Format as a numbered list the records that begin with the line containing "You are a GUI" and end with the line containing "Instruction: Tick Tónovaná skla checkbox", both lines included. Leave out any blank lines.

----- STORED RECORDS -----

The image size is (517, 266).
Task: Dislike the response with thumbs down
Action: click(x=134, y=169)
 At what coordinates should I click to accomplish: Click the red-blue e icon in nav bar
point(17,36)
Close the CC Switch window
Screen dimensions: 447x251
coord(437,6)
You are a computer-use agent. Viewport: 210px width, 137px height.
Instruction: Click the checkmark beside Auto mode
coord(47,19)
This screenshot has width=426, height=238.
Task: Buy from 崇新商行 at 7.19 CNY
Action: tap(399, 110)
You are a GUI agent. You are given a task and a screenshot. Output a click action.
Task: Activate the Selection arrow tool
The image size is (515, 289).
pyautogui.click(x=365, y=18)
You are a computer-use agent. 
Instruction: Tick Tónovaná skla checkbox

-----
----- STORED RECORDS -----

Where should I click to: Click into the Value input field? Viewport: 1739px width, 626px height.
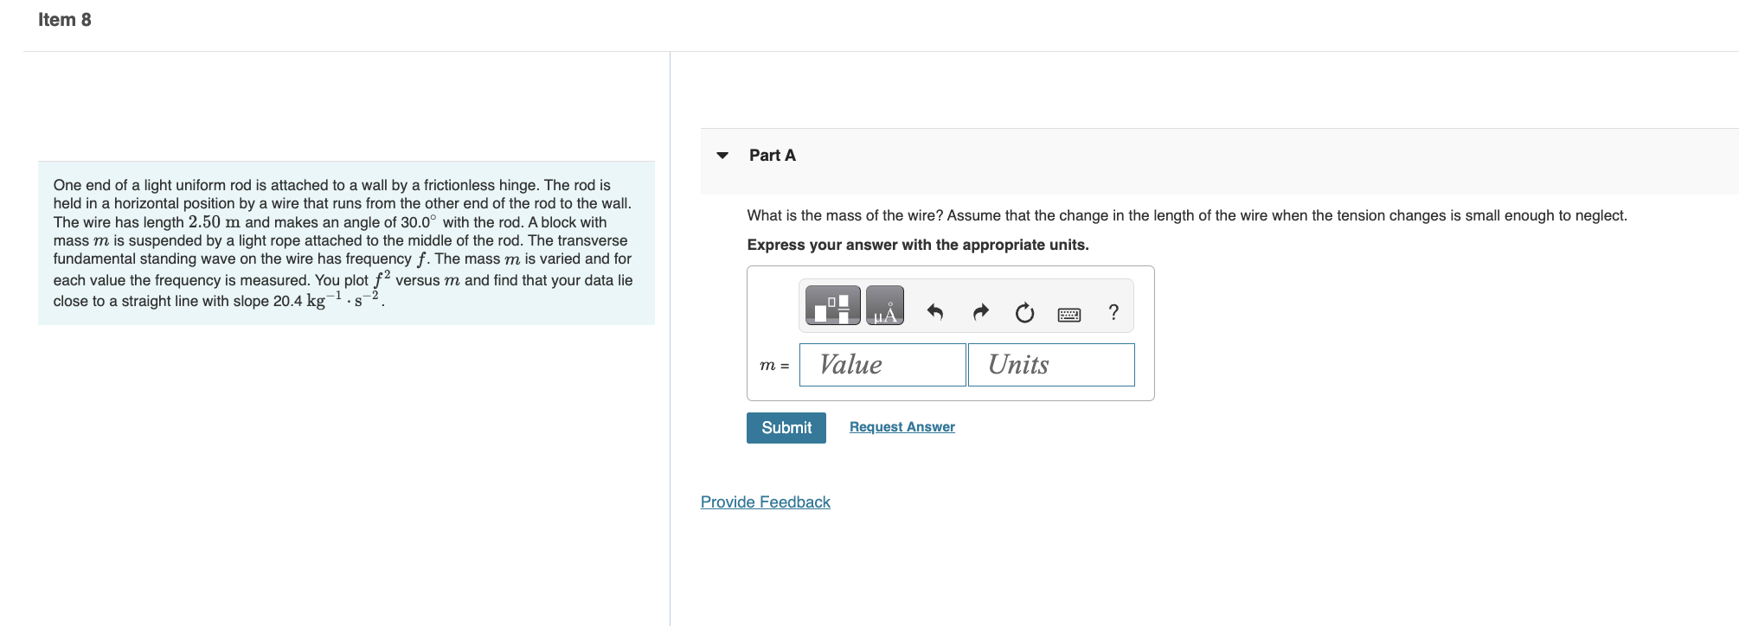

-----
----- STORED RECORDS -----

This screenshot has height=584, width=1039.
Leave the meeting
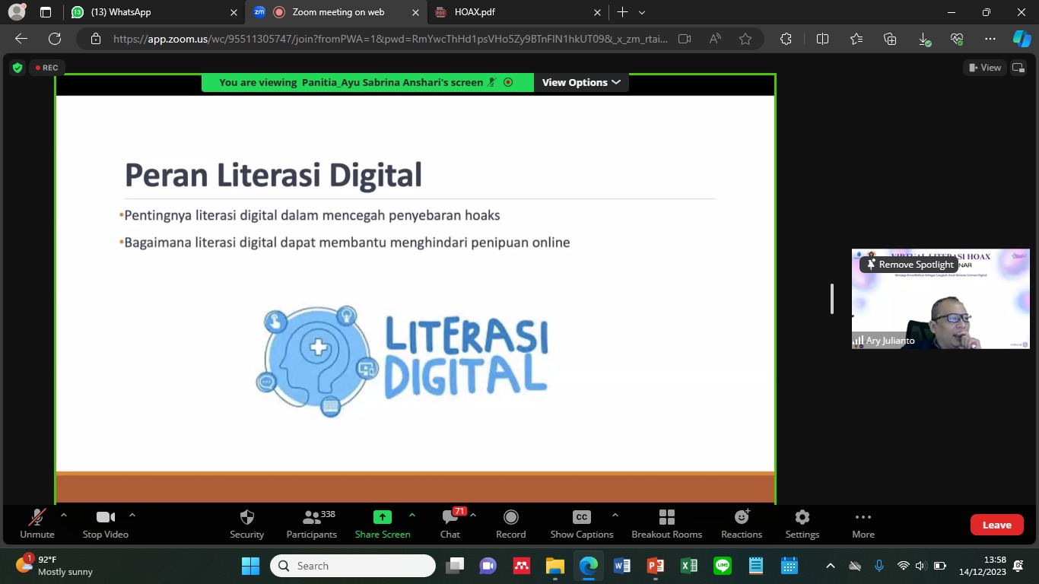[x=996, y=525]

-----

▶ RESPONSE TO THE EXERCISE
1. You are a GUI agent. You are given a task and a screenshot. Output a click action.
2. Task: Activate the Selection arrow tool
3. The image size is (515, 289).
4. pyautogui.click(x=365, y=18)
5. You are a computer-use agent. 
6. Instruction: Tick Tónovaná skla checkbox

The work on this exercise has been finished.